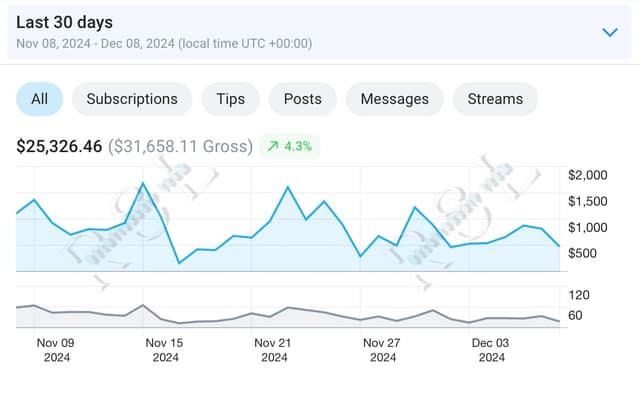Click the Nov 21 2024 date label
The width and height of the screenshot is (640, 407).
coord(272,349)
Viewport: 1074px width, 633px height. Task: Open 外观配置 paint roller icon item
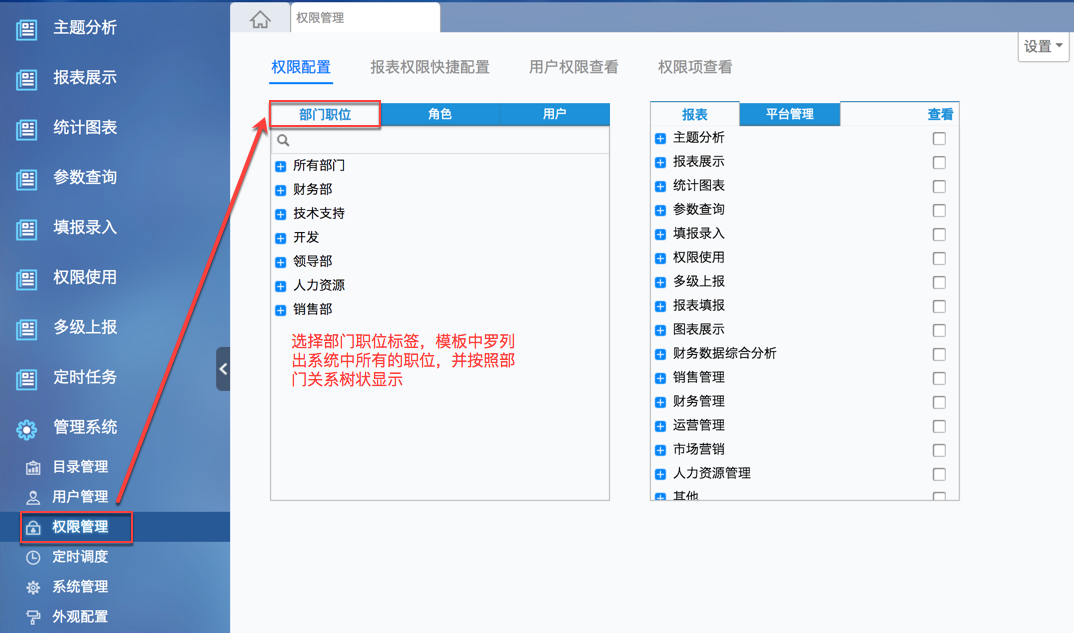33,617
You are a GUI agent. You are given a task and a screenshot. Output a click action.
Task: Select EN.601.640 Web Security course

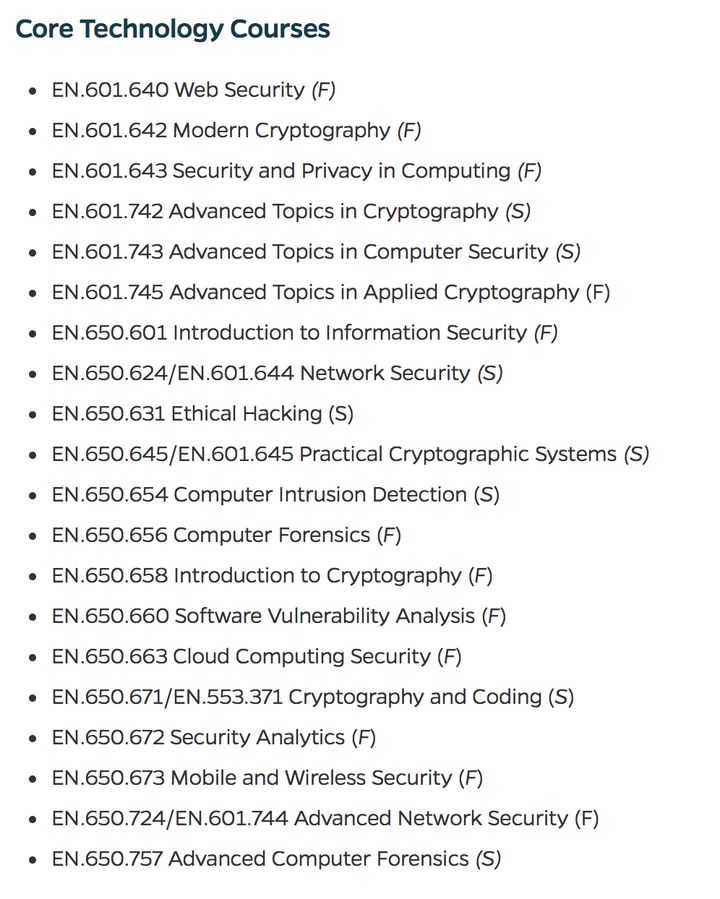(x=193, y=90)
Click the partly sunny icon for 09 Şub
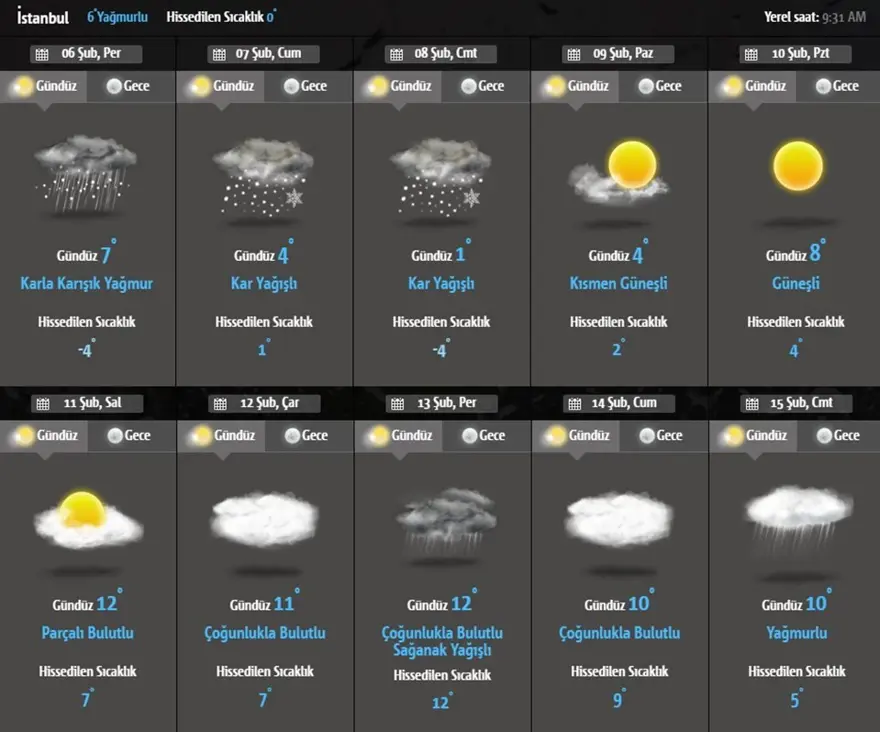Viewport: 880px width, 732px height. 620,170
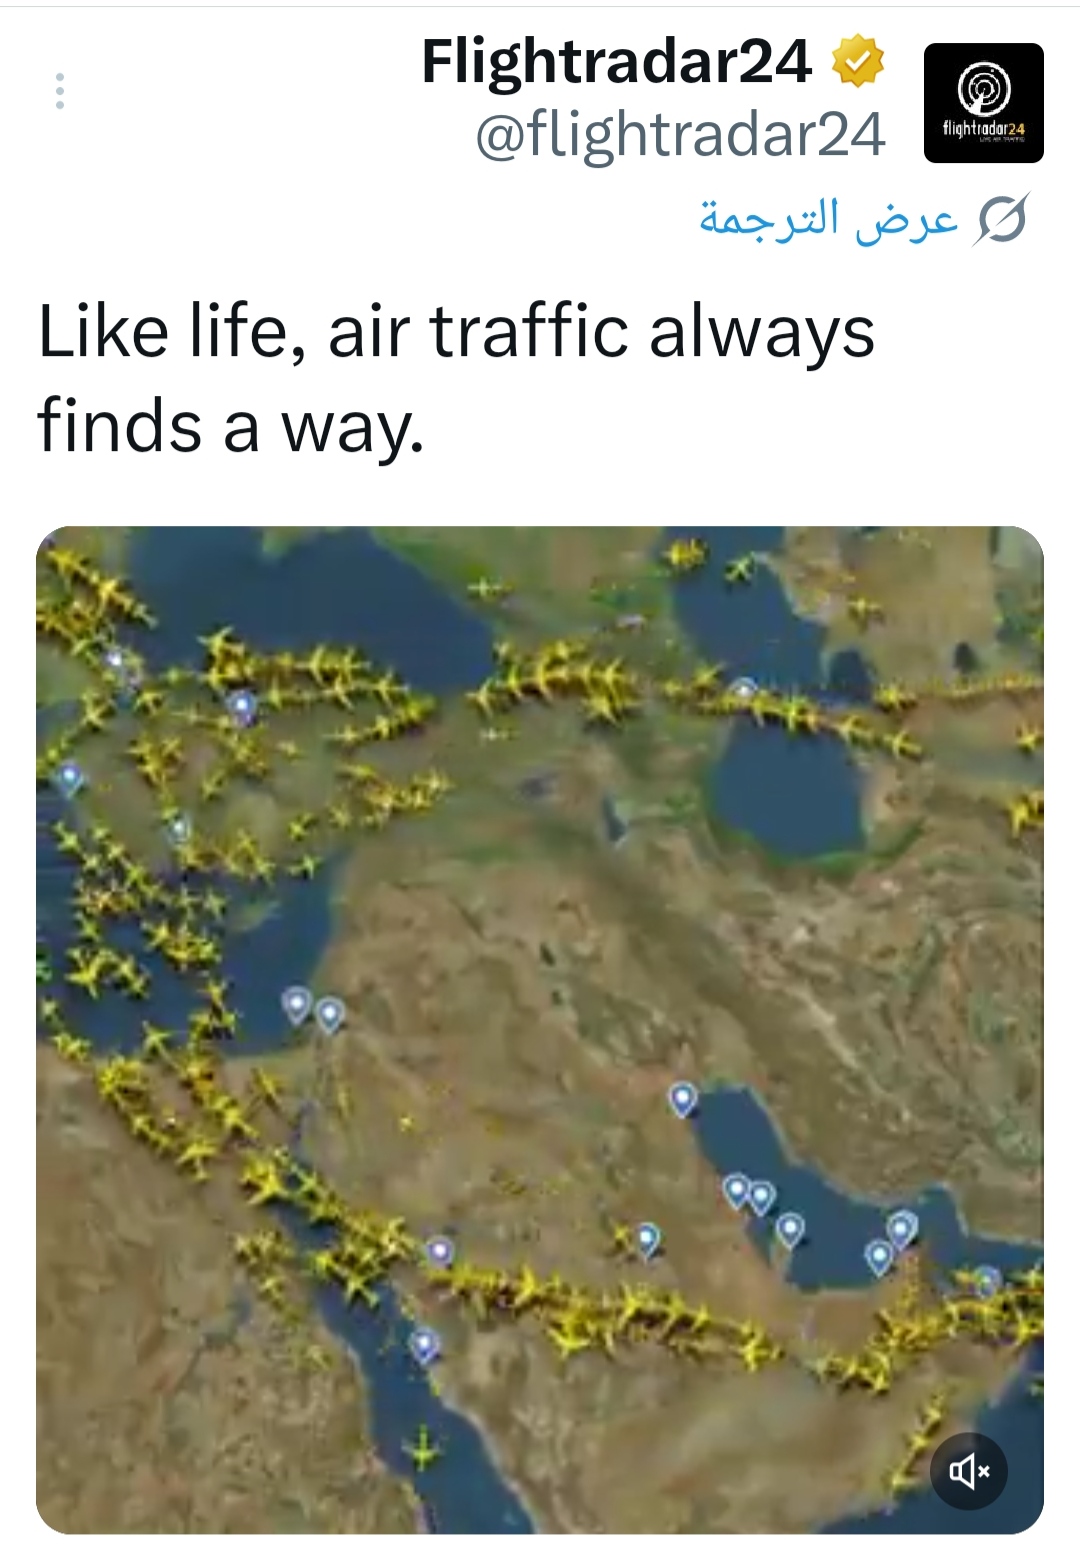This screenshot has width=1080, height=1558.
Task: Click the right pin on the Mediterranean's eastern coast
Action: (x=330, y=1014)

◆ ◆ ◆ ◆

> **WHAT THE EXERCISE ASKS**:
The lines from the one containing "Viewport: 1074px width, 633px" through the last line of the entries are to be copied exactly, both ends included, and the pictures are to be omitted.

> **ANSWER TO THIS PROBLEM**:
Viewport: 1074px width, 633px height. Task: Open 外观配置 paint roller icon item
33,617
You are a GUI agent. You are given a task and a screenshot. Output a click action.
Task: Select EN.601.640 Web Security course

(x=193, y=90)
Click the partly sunny icon for 09 Şub
Viewport: 880px width, 732px height. 620,170
This screenshot has width=1080, height=1558.
Task: Click the right pin on the Mediterranean's eastern coast
Action: (x=330, y=1014)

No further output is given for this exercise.